Monday, June 20, 2011

Sega Hack Affected Over 1.3 Million Users

 The EMS is a victim of the wave of hacker attacks against game companies. Its online network SEGA Pass was attacked recently, a situation that the company only acknowledged on Thursday. At this point, any access to SEGA Pass has been disabled while SEGA decides what further action to avoid major problems.


Accessing the page SEGA Pass, the user is met with the message reproduced below, informed that the network is unavailable. They talk about improvements, but at no time said that there was a hacker attack.

"SEGA Pass is undergoing some improvements, so is currently unavailable to new members who want to register or existing members who want to modify your information, including re-enter passwords.
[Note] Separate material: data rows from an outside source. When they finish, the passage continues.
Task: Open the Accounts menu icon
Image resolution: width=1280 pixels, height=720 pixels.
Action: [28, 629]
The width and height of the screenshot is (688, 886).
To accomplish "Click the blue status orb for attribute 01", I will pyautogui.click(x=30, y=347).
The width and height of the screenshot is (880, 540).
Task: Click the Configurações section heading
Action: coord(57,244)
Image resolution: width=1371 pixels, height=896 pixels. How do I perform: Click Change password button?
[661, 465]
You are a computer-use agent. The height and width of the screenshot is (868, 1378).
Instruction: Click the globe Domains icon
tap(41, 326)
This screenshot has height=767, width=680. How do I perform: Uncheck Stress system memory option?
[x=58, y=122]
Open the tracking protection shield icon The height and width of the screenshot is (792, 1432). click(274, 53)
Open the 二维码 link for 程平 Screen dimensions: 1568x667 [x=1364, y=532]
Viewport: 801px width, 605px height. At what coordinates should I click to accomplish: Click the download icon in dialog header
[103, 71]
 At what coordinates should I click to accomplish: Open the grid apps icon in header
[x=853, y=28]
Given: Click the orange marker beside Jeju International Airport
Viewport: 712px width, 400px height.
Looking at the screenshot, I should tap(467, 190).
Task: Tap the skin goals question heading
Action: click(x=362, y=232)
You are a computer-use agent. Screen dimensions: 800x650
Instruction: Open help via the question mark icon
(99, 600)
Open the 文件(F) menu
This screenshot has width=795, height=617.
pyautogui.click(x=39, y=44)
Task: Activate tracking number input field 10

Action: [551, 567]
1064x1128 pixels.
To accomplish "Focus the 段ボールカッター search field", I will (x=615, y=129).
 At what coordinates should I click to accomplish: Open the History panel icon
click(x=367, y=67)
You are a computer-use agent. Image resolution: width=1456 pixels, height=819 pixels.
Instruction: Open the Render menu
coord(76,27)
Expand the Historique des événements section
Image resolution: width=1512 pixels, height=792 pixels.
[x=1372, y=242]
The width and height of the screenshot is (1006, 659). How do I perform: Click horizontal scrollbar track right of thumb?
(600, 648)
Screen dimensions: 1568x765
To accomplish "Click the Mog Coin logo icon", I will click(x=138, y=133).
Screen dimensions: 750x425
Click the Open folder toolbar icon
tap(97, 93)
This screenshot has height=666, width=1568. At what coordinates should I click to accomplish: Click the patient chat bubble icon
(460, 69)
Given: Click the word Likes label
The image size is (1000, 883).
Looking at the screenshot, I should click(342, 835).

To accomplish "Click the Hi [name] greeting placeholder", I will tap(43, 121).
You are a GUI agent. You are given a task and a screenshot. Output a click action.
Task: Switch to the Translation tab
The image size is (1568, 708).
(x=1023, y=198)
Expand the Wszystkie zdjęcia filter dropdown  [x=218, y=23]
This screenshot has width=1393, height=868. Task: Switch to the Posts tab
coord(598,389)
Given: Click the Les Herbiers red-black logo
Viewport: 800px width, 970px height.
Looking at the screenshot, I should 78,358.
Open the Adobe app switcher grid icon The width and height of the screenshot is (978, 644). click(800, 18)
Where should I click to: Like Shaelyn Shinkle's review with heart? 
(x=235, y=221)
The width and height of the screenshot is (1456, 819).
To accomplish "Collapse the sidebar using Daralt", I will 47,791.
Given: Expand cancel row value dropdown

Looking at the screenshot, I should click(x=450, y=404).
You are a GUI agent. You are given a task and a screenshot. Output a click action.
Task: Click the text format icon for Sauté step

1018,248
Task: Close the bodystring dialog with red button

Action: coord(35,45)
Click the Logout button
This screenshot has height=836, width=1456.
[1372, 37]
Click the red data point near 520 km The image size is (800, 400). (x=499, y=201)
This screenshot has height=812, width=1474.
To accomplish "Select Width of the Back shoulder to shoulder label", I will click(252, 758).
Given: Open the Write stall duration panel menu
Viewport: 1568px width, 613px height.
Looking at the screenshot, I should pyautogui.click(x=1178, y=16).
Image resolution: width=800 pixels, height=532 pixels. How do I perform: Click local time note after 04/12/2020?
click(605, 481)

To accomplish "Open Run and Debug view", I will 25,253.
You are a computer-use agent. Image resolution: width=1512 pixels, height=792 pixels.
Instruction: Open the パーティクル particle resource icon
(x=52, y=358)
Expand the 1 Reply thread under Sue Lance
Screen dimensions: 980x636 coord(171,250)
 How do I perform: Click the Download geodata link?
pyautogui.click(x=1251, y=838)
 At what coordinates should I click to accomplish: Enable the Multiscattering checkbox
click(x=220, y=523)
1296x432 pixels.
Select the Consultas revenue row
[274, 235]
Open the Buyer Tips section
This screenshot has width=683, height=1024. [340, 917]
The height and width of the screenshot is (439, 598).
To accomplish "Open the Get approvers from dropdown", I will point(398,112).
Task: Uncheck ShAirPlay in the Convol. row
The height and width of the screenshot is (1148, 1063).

We hope to be back and running very soon. "


offline
By e-mail the picture painted by SEGA is another. The company fired message this morning for their user base. In it, SEGA announced that identify unauthorized access to the database SEGA Pass in the last 24 hours. The appropriate measures were taken, according to the company.

SEGA confirms that the e-mail, encrypted passwords and dates of birth of the users were exposed and the Pass obtained by hackers during the attack. As a result, the company decided to reset all system passwords. The point at which the gap was exploited is also "isolated," according to SEGA.

From all this, the only good news is that all the information of payments made within the SEGA Pass is not on the servers of SEGA. That is, the hackers did not have access to such data.